If SGX_SDK_DIR, or SGX_INCLUDEDIR and SGX_LIBDIR, are not specified, the Intel SGX SDK will be cloned from github and any required libraries will be built. The SDK build prerequisites should be present in this case.

The install target copies the enclave and jni libraries to service/src/resources/, which should potentially be checked in to be used with the service.

NB: the installed enclave will be signed with SGX_FLAGS_DEBUG enabled by an automatically generated signing key. Due to Intel SGX licensing requirements, a debug enclave can currently only be run with the SGX debug flag enabled, allowing inspection of its encrypted memory, and invalidating its security properties. To use an enclave in production, the generated libsabd-enclave.signdata file must be signed using a signing key whitelisted by Intel, which can then be saved as libsabd-enclave.sig with public key at libsabd-enclave.pub, and signed using make signed install.

Building the service

$ cd <repository_root>
$ make -C ./service/src/main/jni
$ mvn package

Running the service

Runtime requirements:

$ cd <repository_root>
$ java -jar service/target/contactdiscovery-<version>.jar server service/config/yourconfig.yml

Testing

Local Testing

Enclave Testing

You can locally run tests in enclave/ with cargo test in that directory.

Service Testing

For service/, run mvn test -pl ./service from the top level. (Note that those won't run tests that require working SGX hardware.) If you have a machine with the SGX dependencies installed and working SGX hardware, you can run mvn verify -pl ./service to run tests that depend on them.

Remote Azure Pipeline Testing

You can also use our Azure Pipelines set up to run the SGX-required tests with manual triggers.

You can see results of those manual runs on Azure's site.

Enclave Only Changes

If you have a change in enclave/, you can push to a branch that starts with either test- or test_ and the enclave will rebuild and service tests will be run on hardware with SGX enabled.

Service Only Changes

If you are only touching the service code without touching the enclave, then you can use the existing checked in enclave.

If you push to a branch that starts with test-svc- or test_svc_, the checked-in enclave will be used and service tests will be run on the SGX-enabled hardware.

CI

Azure Pipelines is what we currently use for CI. It has two separate Pipelines that run on PR and merges to master.

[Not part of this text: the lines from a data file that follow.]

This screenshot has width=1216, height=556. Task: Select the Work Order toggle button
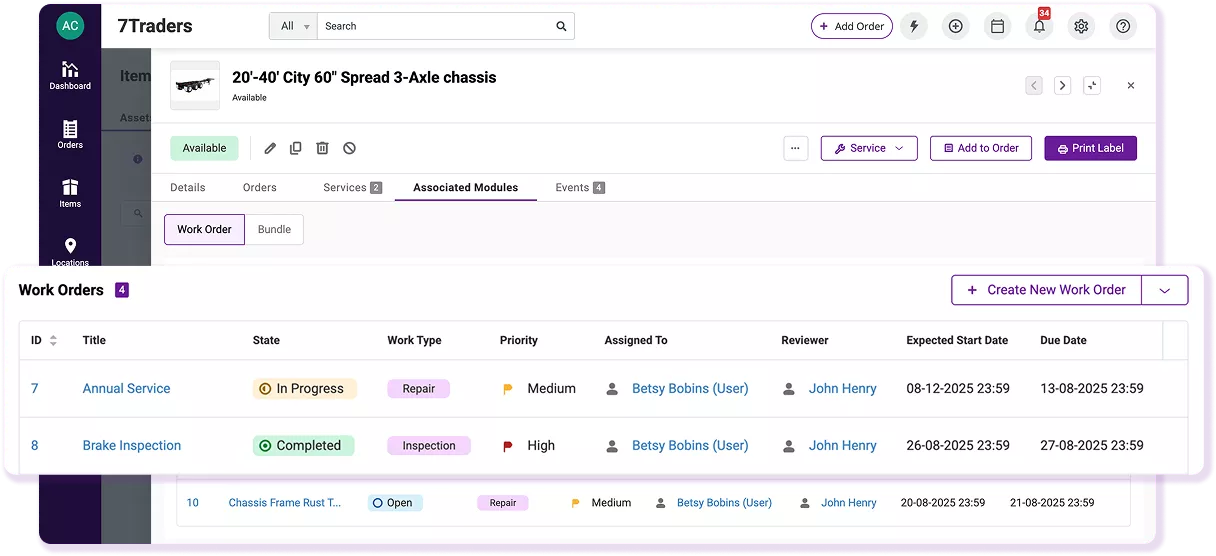point(204,229)
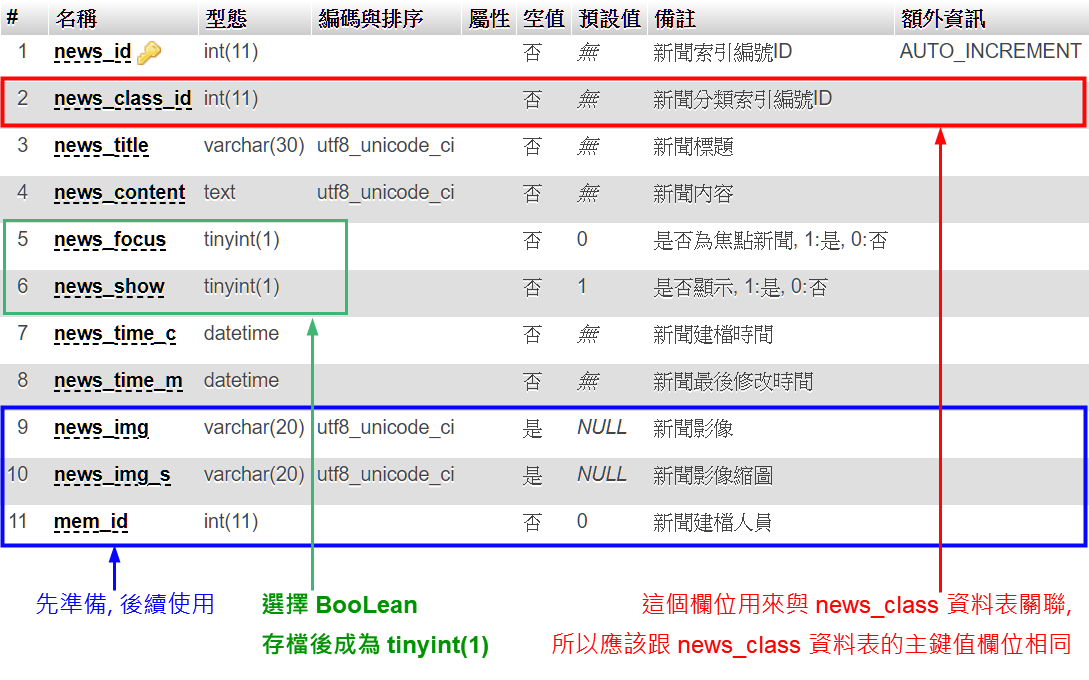The width and height of the screenshot is (1089, 680).
Task: Click the 編碼與排序 column header
Action: coord(370,19)
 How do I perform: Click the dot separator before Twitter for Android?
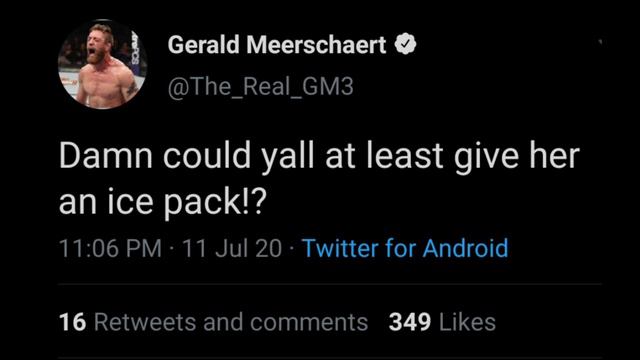tap(292, 249)
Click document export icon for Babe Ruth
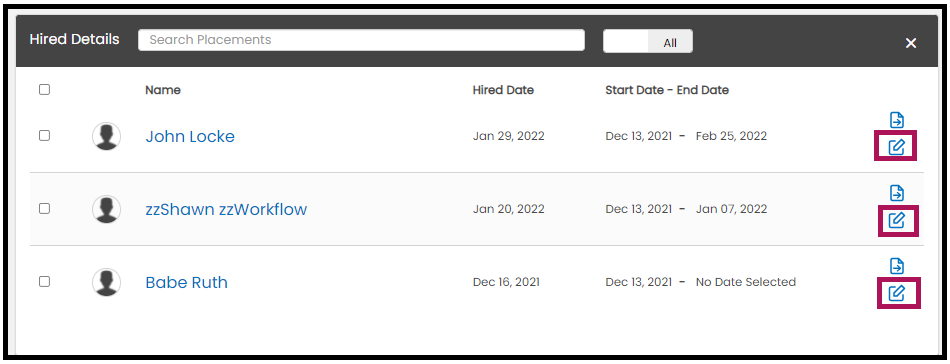 tap(897, 266)
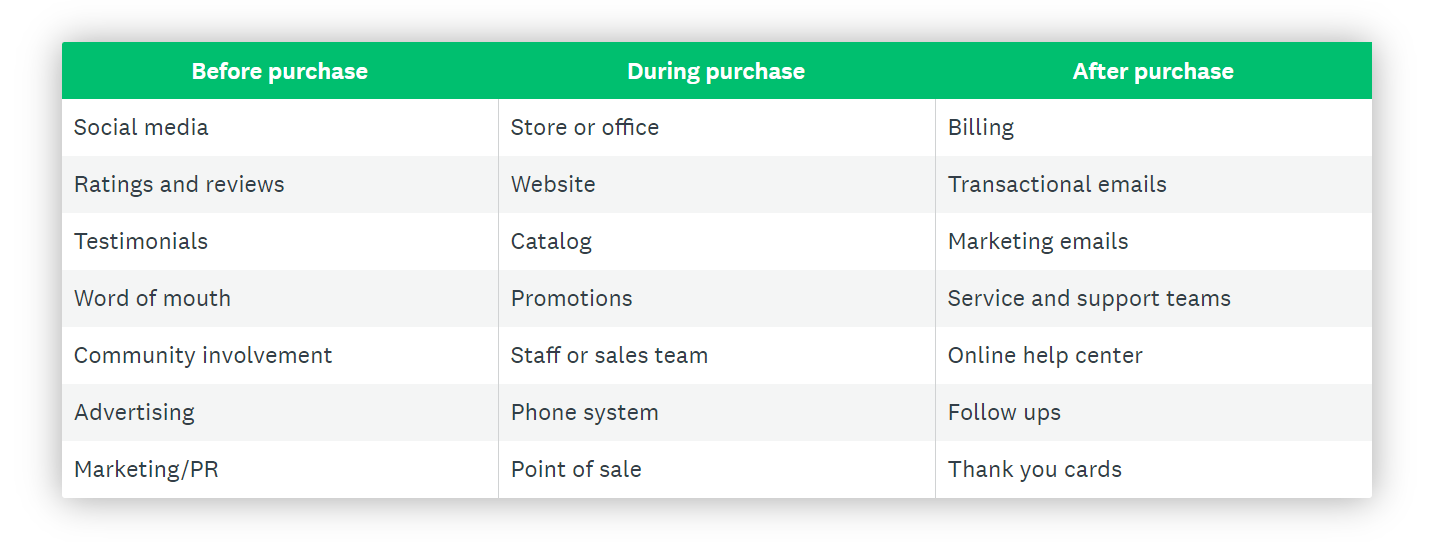Select the Billing cell

(981, 128)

You can see results for the PR and master runs on Azure's site or in GitHub's UI.

There are two pipelines configured. They currently (2020-05) are configured in service/ci/master.yml and service/ci/test_with_enclave_rebuild.yml. The former runs the service tests with the enclave library already checked-in to the repo. The latter runs the full enclave rebuild and test process, plus the service tests.

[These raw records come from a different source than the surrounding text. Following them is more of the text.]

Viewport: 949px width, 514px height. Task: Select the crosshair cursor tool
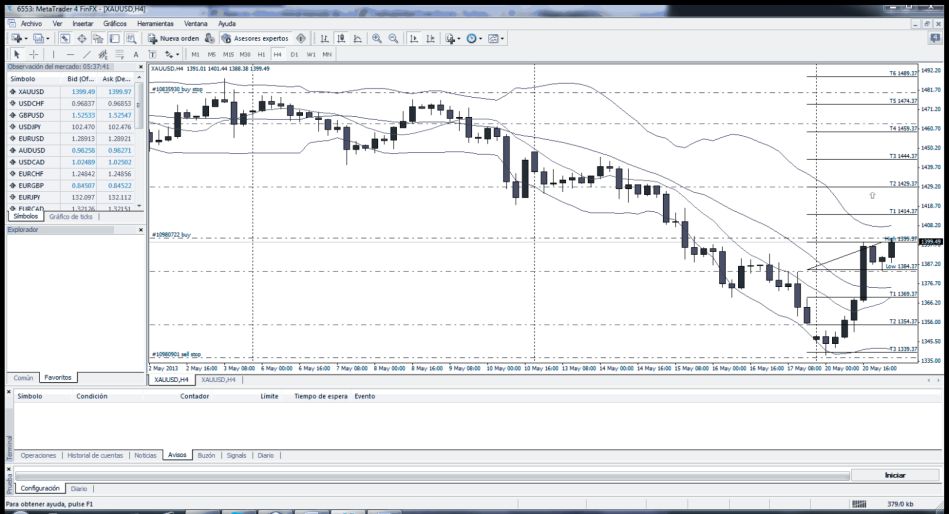coord(33,54)
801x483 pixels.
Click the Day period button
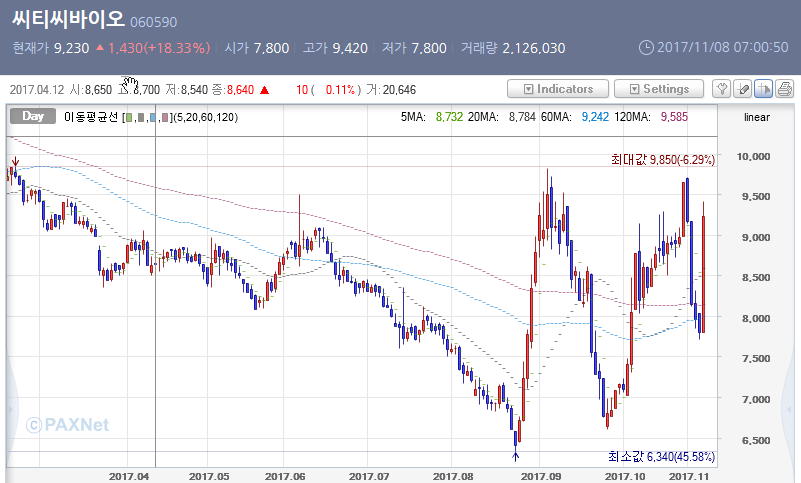(x=32, y=117)
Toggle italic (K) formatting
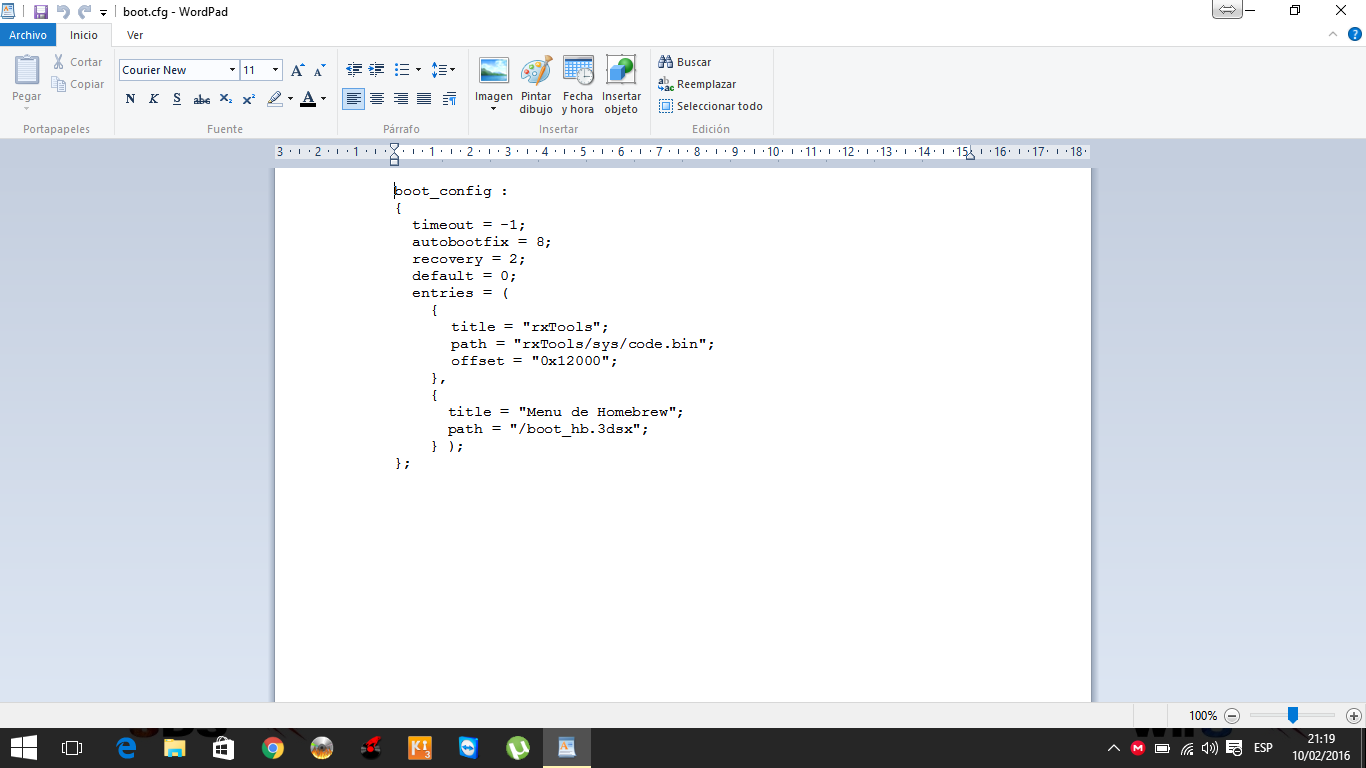 [154, 99]
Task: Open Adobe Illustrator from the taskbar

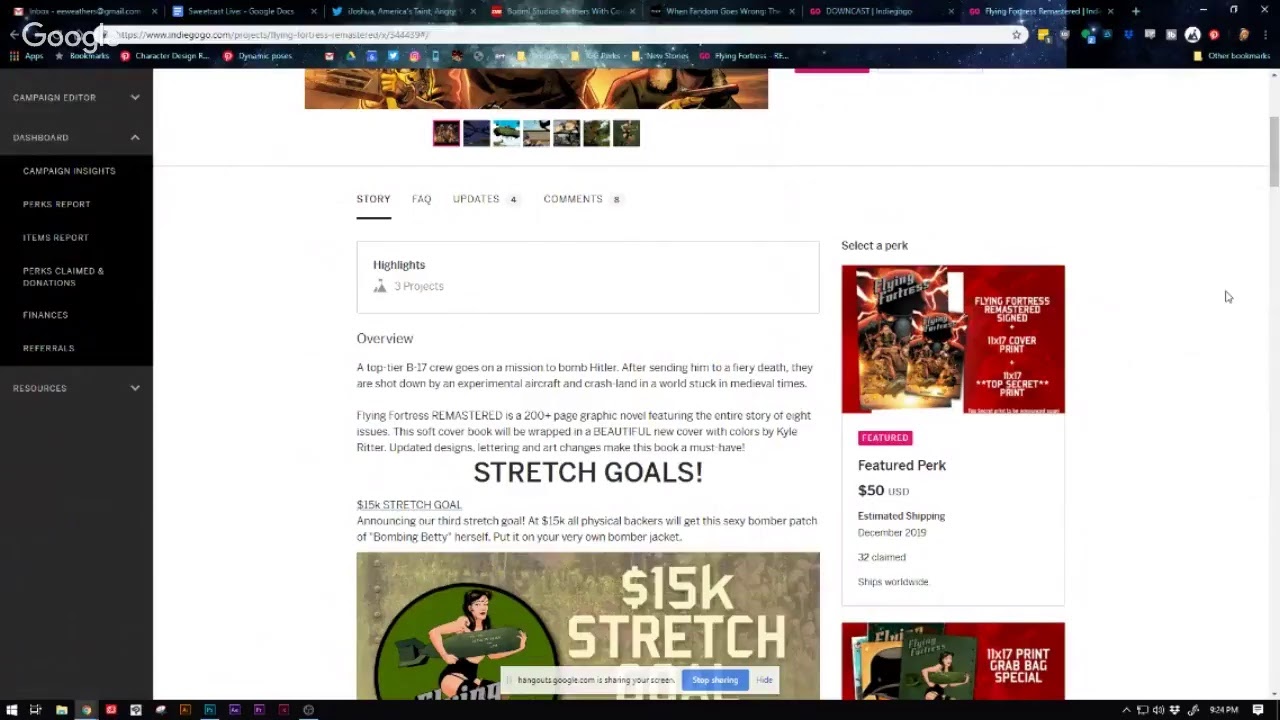Action: (x=185, y=710)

Both pipelines are run simultaneously to allow the quicker service tests to give developer's feedback sooner. (test_with_enclave_rebuild caches the LLVM BOLT binary smartly so it's comfortable to run on every PR. A build with a cached BOLT binary takes roughly 11 minutes.)

Manually triggering these can happen in the Azure UI or by pushing branches. See the "Local testing" section for the format of the branches.

Benchmarks

Enclave benchmarks

To run benchmarks for the enclave run this:

$ make -C ./enclave benchmark

Optionally configure more benchmark parameters by setting the Makefile variable BENCHMARK_ARGS. See enclave/Makefile for details.

Enclave benchmark perf tests

Running perf on the benchmark executable requires a few additional programs.

First install the perf tools:

$ sudo apt install linux-tools-common linux-tools-generic

Next install a cargo rust symbol demangler called rustfilt:

$ cargo install rustfilt

To run perf on the benchmarks:

$ make -C ./enclave benchmark-perf

This generates two useful files.

First, a perf data file:

enclave/build/target/benchmark/perf.data

The perf.data file can be fed into additional perf tools for analysis.

Second, a flamegraph:

enclave/build/target/benchmark/perf-flame.svg

Try opening this file with xdg-open enclave/build/target/benchmark/perf-flame.svg or other browser.